*TASK INSTRUCTIONS*. List every term that the contract excerpt below defines by placing it in quotation marks within parentheses.

*TEXT SEGMENT*.
-- START --

1.3. Concerning to item (iii) of Section 1.12 above, the Parties agree as follows:

 

1.3.1. The SERVICE PROVIDER, SERVICE CONSUMER and advertising and marketing agencies (“Agencies”) will execute specific agreements (“Advertising Agreements”) for the marketing services of the agencies clients (“Advertisers”);

 

1.3.2. The divulgation of each advertise on the sites and its commercial and operational conditions will be formalized through a legal instrument called Insertion Request (“IR”), which shall be signed between the Advertisers and the Agencies and to be included as an exhibit to the Advertising Agreements;

 

1.3.3. The SERVICE CONSUMER will have the sole discretion to approve the advertises and the Advertisers that are negotiating sites with the SERVICE PROVIDER.

-- END --

*DATA SECTION*.

-- START --

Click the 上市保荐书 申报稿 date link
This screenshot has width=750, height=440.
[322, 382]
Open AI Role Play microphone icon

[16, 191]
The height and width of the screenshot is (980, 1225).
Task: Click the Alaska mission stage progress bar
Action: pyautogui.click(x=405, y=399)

-- END --
-- START --

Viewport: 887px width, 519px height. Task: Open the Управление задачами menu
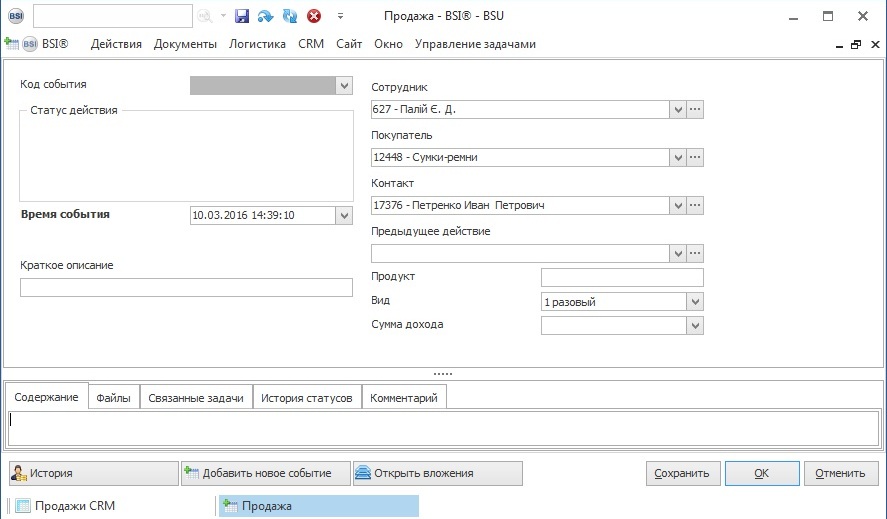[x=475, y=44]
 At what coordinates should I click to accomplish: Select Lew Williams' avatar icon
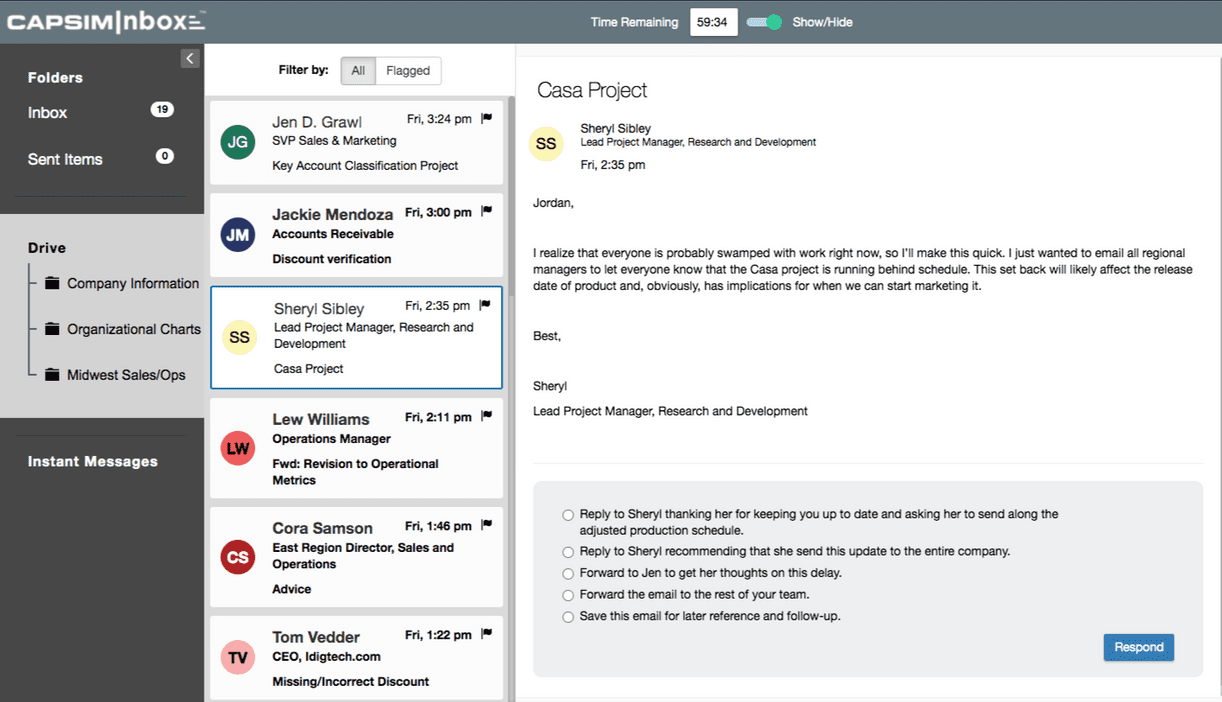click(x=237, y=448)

-- END --
-- START --

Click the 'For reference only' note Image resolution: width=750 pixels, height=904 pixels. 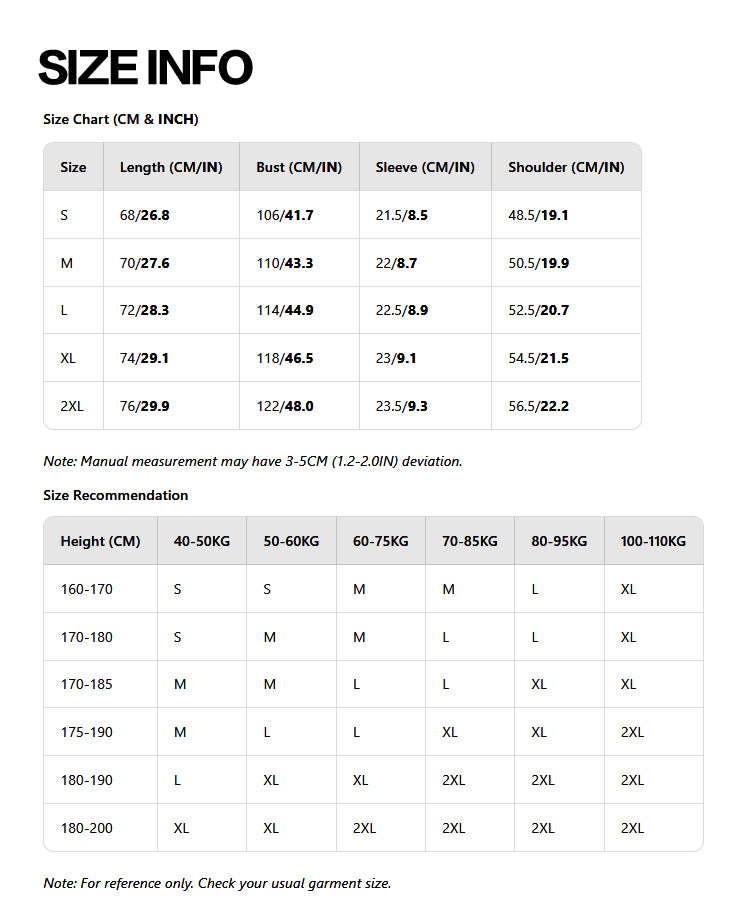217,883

-- END --

*ANSWER FOR THIS EXERCISE*.
Agencies
Advertising Agreements
Advertisers
IR